うん。ネットでみかけた書評と同じことを思った。
小説として悪いんじゃなく、このシリーズとして出すのはどうか、ということなんだ。ミステリとしては、見える部分が多すぎる。それは悪いことじゃない。でも、この叢書にあってない、ということはあるはず。


そして、ラストシーン。私も、最後の場面がどうしてあそこで終わってしまうのか。と思ってしまう。あの人の書く舞台表現、すごく好きなのに。意図したものでも、(その空白を想像力に委ねられても、)手を抜いた、とひとことで言いあらわした書評は私の気持ちととても似ている。

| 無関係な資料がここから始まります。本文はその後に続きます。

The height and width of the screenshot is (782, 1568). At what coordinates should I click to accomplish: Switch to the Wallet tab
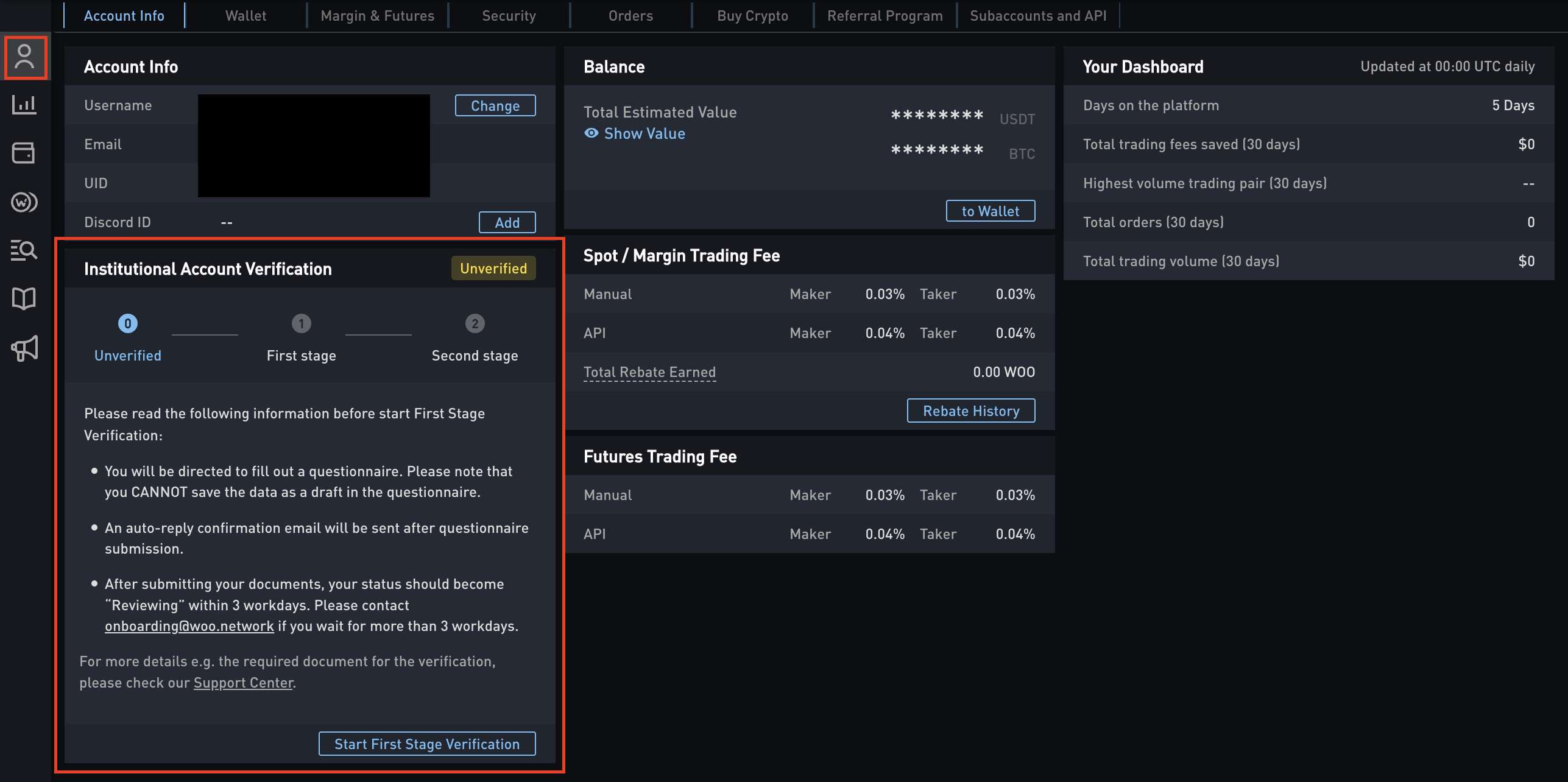(x=245, y=16)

このひとにとってこのシリーズは、加納さんの駒子に相応する大切なシリーズなんじゃないだろーか。と、文章の肌ざわりに思った。私は駒子がダメなんだが、それでも「スペース」を読んだとき、あ、きっとすごく愛しい、という気持ちがあって、愛しいと思いながら書いてるんじゃないかな、という妄想がおそってきた。丁寧に。おんなじ一文字でも、ほかの手を抜いてる、ってことじゃなく、ただそれだけこの作品は大切にしてるんじゃないかな、という幻想。
その時に感じたのと近い手触りがある。そして私は近藤さんのこのシリーズ、ほんとに好きなんだよね。好きというより、いとしい。いとしいと思える世界があるのは幸せだなあと思う。